If you are an "absolute beginner", then I would recommend starting by working through Book of Proof by Richard Hammack, which builds up basic naive set theory, tours through a variety of good foundations for any math subject, and ends with an introduction to cardinality. There are other similar books you could start with like How to Prove It: A Structured Approach by Velleman and An Introduction to Abstract Mathematics by Bond and Keane, but "Book of Proof" is free.

After gaining a foundation and exposure to mathematical proof in a variety of contexts like that, many introductions to set theory will become accessible.

Answer 2

For a real beginner in mathematics who is particularly interested in set theory and cardinalities, I might recommend Stories about Sets by Vilenkin, which is aimed at a high school audience.

I don't recommend studying an axiomatic presentation of set theory until you have significant experience with proofs in one or two other areas of mathematics, such as abstract algebra, analysis, topology or number theory. By an axiomatic presentation, I mean one in which axioms are given for the behavior of sets, such as the "axiom of extensionality" or the "axiom of the power set." This includes the references by Weiss, Halmos and Cunningham mentioned in the comments above. (Strictly speaking, results from other areas of mathematics are mostly not necessary. But there are serious pedagogical and psychological obstacles for a student without any other math background.)

Once you have a sufficient general background in mathematics, Introduction to Set Theory by Hrbacek and Jech is a good choice.

In the meantime, in the course of studying other areas of math, you are exposed to aspects of set theory gradually, with sets presented on an intuitive level. In studying calculus with a modern textbook, you become accustomed to the basic use of set notation.
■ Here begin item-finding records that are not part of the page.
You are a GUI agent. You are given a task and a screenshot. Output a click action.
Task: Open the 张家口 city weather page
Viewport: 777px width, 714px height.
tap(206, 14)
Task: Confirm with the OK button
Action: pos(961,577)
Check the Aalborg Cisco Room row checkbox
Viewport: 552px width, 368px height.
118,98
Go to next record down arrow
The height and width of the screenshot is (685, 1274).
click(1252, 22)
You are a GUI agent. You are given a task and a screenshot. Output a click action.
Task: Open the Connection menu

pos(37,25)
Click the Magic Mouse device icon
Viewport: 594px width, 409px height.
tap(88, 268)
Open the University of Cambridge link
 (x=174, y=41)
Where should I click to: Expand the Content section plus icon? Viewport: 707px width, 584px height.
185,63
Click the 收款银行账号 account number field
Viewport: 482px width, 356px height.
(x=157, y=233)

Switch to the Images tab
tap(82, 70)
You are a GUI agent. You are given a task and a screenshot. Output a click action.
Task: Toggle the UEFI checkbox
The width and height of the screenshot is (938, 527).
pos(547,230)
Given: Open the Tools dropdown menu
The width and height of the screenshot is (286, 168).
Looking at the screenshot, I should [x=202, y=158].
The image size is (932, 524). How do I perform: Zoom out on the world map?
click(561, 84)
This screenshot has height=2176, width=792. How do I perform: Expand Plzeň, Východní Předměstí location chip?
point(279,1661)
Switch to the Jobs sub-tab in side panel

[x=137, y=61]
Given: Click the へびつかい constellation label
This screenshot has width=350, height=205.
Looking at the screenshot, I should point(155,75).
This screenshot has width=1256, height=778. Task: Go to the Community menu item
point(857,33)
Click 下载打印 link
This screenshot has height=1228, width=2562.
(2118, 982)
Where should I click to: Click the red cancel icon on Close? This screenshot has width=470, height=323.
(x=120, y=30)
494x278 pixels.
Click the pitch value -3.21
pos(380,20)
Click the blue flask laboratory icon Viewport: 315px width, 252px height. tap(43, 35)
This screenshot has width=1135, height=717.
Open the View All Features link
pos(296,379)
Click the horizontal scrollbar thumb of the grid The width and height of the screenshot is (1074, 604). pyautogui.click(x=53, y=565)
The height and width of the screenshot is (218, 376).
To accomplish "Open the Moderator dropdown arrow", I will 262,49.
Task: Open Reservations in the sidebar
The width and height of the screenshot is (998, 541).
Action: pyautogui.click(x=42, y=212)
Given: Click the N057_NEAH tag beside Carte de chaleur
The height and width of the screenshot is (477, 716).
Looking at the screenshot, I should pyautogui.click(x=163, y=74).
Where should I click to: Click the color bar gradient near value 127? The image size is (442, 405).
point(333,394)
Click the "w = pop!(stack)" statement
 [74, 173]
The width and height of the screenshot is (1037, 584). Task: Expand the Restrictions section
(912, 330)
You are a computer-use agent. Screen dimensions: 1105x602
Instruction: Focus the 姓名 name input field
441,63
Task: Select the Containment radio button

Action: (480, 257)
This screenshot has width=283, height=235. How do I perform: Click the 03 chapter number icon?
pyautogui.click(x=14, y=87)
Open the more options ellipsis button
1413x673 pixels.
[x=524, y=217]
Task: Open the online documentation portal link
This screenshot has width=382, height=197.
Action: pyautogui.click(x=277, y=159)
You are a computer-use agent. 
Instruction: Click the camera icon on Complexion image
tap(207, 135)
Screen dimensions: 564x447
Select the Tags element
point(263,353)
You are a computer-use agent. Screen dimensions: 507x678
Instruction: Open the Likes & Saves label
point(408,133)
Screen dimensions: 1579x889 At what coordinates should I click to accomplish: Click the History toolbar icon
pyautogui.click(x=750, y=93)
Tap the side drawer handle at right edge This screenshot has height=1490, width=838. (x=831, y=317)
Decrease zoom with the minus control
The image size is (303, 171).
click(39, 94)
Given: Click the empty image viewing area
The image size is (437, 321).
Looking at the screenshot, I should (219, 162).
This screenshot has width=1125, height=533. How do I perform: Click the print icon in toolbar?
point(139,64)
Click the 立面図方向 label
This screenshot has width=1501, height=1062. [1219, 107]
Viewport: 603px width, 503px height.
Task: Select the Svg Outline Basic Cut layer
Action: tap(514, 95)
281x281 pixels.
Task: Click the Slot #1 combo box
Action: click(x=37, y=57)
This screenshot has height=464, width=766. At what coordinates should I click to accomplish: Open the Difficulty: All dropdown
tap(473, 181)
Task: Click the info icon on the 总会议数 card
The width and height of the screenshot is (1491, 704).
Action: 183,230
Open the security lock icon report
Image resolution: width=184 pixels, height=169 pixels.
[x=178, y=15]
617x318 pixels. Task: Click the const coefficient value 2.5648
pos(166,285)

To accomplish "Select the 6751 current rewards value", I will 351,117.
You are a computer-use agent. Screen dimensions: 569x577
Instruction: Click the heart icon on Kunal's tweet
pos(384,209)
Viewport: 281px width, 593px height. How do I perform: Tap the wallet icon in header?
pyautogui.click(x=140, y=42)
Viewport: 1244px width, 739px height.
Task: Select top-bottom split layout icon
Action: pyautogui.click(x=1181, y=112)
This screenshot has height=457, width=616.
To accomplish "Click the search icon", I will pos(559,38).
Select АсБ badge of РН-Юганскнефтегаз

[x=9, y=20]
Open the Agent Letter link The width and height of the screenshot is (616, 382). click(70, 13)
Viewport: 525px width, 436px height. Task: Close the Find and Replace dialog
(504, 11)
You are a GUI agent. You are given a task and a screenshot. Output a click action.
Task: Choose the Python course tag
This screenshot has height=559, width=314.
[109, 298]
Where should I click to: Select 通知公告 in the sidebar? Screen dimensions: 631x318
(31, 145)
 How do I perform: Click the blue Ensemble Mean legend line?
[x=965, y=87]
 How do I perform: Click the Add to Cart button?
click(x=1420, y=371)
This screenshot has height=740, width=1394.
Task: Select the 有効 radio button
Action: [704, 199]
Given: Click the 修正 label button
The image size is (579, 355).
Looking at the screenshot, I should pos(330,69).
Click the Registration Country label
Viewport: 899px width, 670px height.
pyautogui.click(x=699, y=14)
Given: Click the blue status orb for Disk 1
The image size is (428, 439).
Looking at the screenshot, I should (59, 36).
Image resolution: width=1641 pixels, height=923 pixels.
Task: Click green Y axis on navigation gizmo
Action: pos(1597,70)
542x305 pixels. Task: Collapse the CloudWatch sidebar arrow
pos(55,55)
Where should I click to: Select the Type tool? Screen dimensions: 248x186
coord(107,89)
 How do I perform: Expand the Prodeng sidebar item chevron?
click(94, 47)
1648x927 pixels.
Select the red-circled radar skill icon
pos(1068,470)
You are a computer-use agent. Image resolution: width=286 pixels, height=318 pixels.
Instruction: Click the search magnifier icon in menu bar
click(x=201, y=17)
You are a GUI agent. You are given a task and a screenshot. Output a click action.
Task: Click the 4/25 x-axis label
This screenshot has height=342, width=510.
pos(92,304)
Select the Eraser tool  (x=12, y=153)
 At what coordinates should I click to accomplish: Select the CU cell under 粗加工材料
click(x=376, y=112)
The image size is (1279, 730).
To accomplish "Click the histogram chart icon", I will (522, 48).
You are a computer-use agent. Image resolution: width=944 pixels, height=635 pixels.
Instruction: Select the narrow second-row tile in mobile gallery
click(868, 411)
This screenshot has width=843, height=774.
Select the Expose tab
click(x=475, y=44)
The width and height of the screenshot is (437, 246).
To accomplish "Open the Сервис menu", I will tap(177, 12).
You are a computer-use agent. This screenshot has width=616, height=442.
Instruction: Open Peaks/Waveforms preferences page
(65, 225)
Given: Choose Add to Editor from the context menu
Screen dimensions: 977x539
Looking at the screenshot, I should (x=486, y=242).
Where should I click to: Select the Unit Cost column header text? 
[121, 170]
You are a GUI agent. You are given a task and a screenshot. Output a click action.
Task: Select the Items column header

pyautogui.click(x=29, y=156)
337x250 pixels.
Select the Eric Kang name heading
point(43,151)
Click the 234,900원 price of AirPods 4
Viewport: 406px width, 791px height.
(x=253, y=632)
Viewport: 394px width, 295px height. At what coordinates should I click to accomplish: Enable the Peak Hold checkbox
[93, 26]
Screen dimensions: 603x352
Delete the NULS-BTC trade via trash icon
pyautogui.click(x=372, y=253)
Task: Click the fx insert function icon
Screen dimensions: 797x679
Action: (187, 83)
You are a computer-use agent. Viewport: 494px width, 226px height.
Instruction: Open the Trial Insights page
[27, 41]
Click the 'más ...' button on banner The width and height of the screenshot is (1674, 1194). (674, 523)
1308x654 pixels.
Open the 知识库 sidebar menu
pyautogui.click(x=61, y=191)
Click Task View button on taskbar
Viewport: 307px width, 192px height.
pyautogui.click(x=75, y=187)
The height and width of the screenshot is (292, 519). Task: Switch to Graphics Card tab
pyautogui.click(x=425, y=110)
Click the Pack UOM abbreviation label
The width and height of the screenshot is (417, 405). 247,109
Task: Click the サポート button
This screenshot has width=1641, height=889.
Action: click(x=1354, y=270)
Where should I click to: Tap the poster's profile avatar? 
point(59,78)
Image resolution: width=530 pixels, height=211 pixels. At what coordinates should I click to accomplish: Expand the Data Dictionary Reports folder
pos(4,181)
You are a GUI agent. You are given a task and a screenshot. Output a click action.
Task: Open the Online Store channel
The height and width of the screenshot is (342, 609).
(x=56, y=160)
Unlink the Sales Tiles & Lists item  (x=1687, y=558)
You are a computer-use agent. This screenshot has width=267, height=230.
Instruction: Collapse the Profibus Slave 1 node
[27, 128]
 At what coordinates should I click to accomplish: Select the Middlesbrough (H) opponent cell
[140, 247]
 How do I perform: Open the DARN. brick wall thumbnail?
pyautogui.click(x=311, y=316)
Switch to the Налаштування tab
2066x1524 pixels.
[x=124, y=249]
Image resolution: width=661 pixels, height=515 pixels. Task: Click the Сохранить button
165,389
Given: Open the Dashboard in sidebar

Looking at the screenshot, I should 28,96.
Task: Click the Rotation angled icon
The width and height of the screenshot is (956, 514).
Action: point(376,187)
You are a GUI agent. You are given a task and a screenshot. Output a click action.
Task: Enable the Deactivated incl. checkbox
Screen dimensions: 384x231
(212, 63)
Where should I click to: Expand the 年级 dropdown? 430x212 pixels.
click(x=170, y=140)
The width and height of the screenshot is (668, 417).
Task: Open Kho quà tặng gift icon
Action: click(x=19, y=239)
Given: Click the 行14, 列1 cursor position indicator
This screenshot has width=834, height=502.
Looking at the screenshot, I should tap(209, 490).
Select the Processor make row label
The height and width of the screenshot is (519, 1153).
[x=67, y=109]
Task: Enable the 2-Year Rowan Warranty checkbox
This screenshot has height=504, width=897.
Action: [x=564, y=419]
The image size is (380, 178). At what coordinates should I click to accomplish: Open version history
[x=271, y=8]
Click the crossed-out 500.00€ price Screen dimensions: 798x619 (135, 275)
In studying analysis, you learn about countable sets and get practice manipulating sets in more sophisticated ways. For example, Mathematical Analysis by Tom Apostol is an excellent introduction to analysis and has a good (non-axiomatic) chapter on sets.

Answer 3

I was in a similar boat! I really liked Daniel Cunningham's Set Theory: A First Course (https://www.amazon.com/Set-Theory-Cambridge-Mathematical-Textbooks/dp/1107120322). The text starts very simply with the ZF axioms, then builds up to transfinite recursion, ordinals, and cardinals. I found the last couple chapters challenging, but intriguing.

The book was very readable and interesting, and the proofs are easy to follow. I self-studied the book, having only had limited exposure to formal set theory as a computer science undergraduate.

You probably already realize this, but learning mathematics requires doing as many exercises yourself as possible. I wrote solutions to most of the problems in Cunningham's text, which you can find here: https://sites.google.com/view/dougchartier/mathematics/solutions. Note that I can't vouch for the accuracy of the solutions, but please let me know if you have any corrections or feedback. I know the importance of being able to check your work or get hints if you're stuck (or even just read the solution entirely if you've banged your head against the problem for too long!). I hope they're helpful in your endeavor.